Policy makers, entrepreneurs, investors, automakers and others are paying increasing attention to long-overlooked energy storage technology, and they’re pouring billions of dollars into the sector in hopes of snagging a piece of the market as it develops. But for startups looking to break into energy storage tech, key opportunities may lie outside capital-intensive development and manufacturing of large-scale energy storage devices, batteries and components.
In recent interviews, an energy investor and the CEO of a battery startup that opted out of applying for government assistance (an unusual choice these days) noted two routes for startups to break into energy storage with relative speed and low capital requirements: (1) sell peripherals to the emerging market, or (2) sell energy storage tech to existing markets (electronics, power tools and lawn equipment, for example) as a stepping stone to business in the emerging vehicle and smart grid markets.
“We’ve been looking at the energy storage space for quite a few years,” Peter Wagner, a venture capitalist with Accel Partners, told me last week.

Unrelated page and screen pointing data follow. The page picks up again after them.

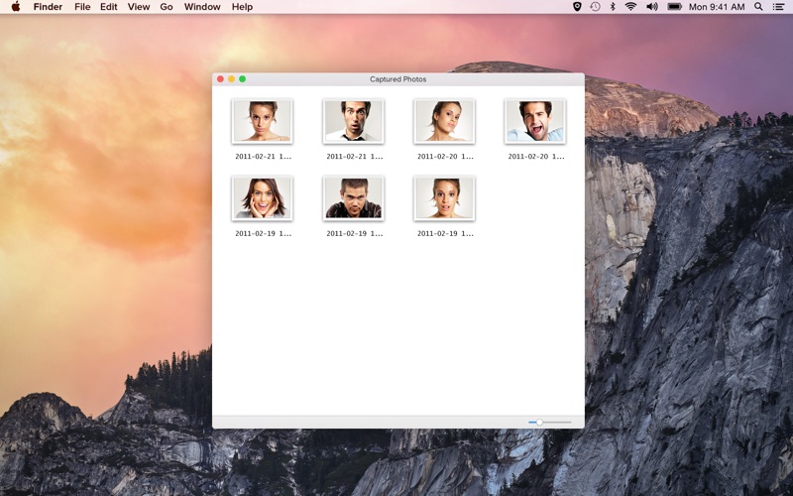This screenshot has height=496, width=793.
Task: Open Spotlight search magnifier icon
Action: pos(758,7)
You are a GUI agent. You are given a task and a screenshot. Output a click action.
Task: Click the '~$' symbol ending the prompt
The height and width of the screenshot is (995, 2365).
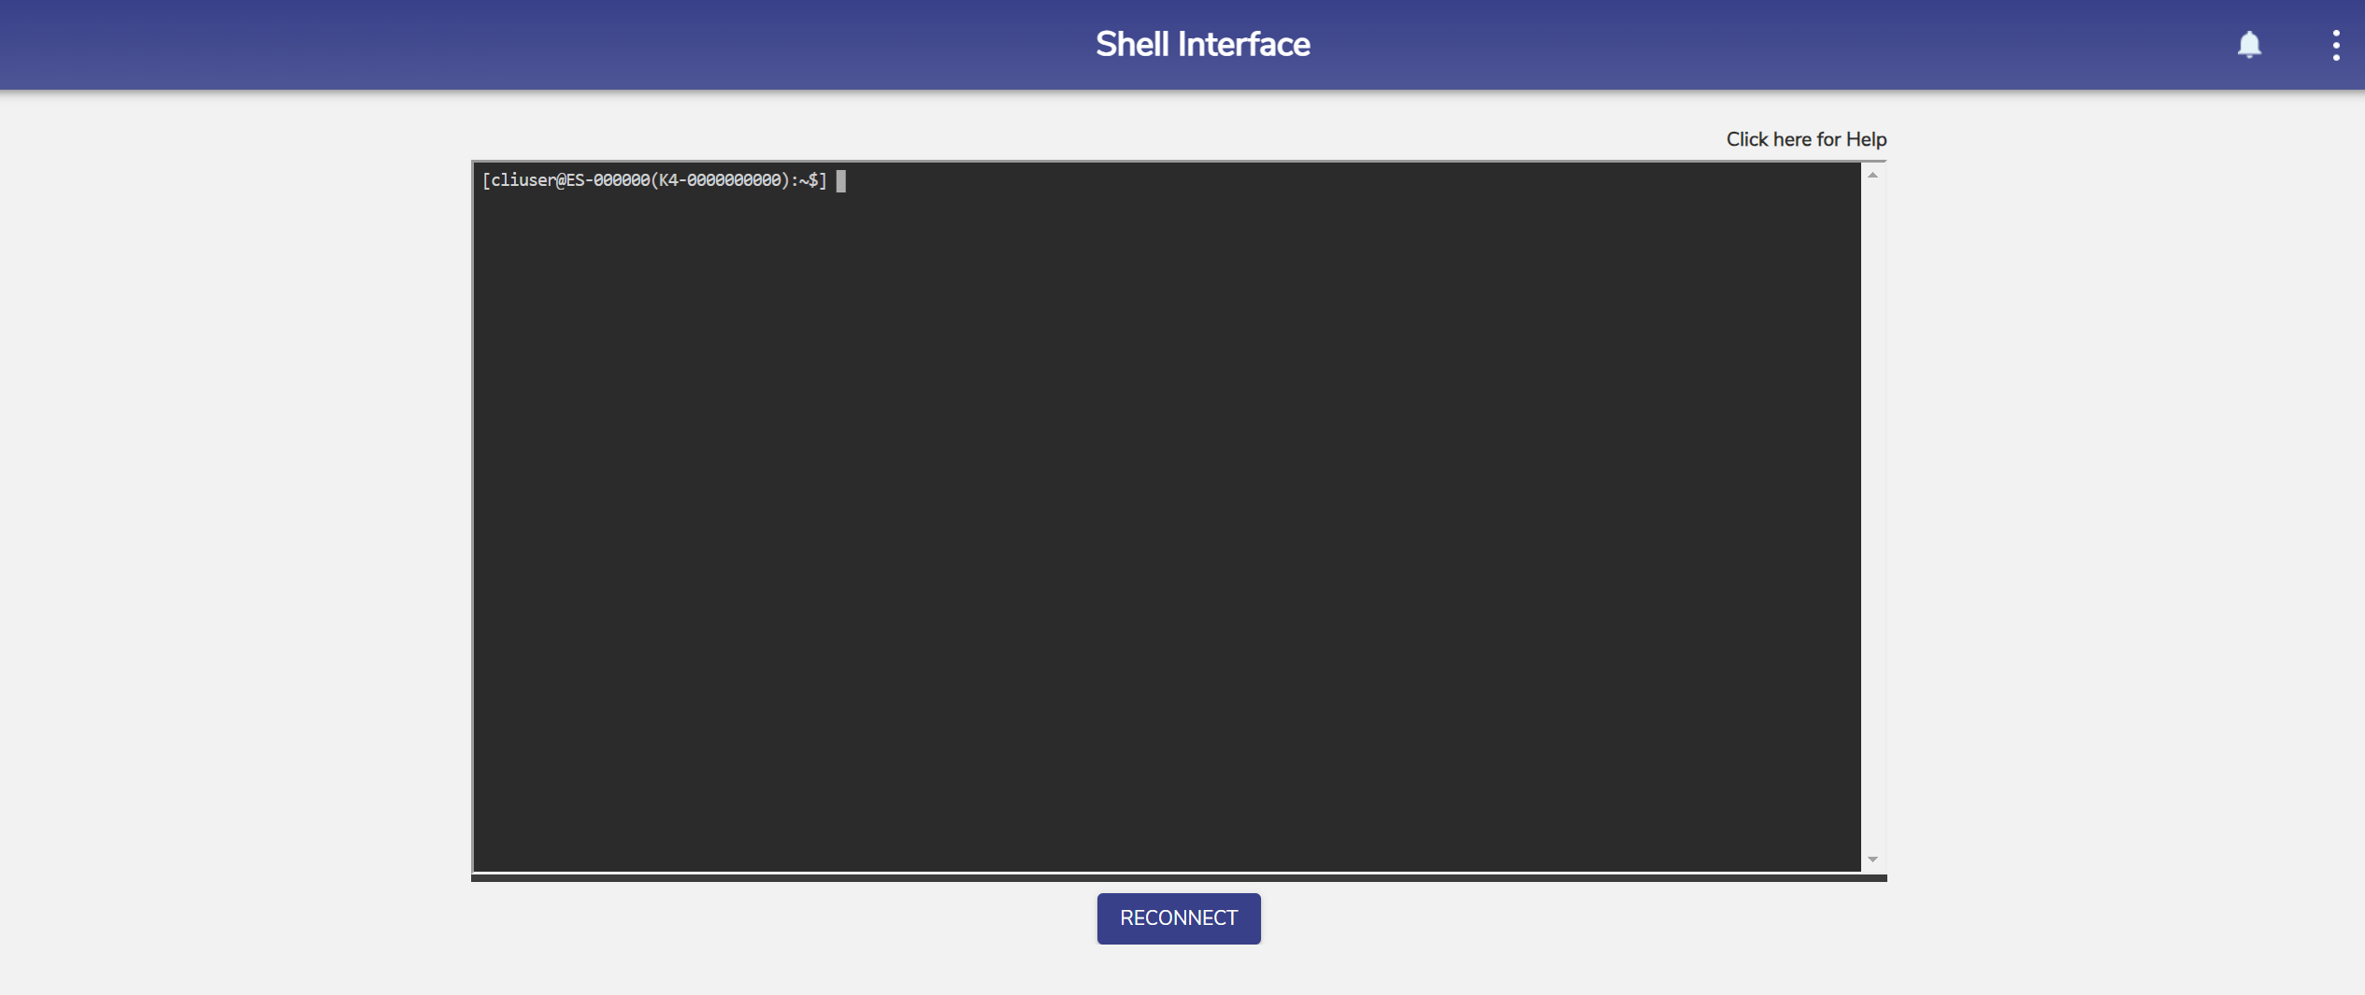[x=808, y=180]
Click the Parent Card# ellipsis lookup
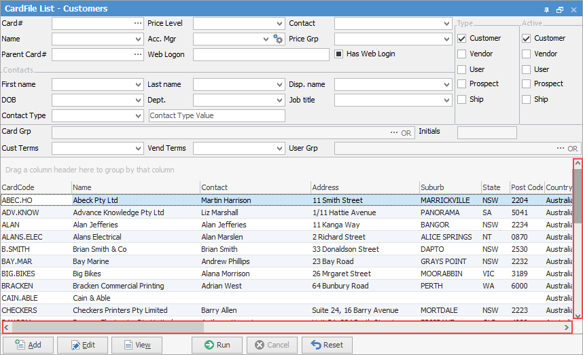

While his team is excited about the opportunity, Wagner says they haven’t seen a play close enough to large-scale deployment to convince them the timing is right for venture capital. So, while Accel isn’t abandoning the idea of investing in the actual hardware and chemistry for energy storage, the firm is keenly interested in software and services related to that technology.
Right now, we’re experiencing an uptick in innovation and funding in the area of adding bulk storage to the grid, and in the next 3-5 years, many automakers are planning to deploy battery electric vehicles for the mass market. These open possibilities for the kind of entrepreneurship that’s right in Silicon Valley’s wheelhouse.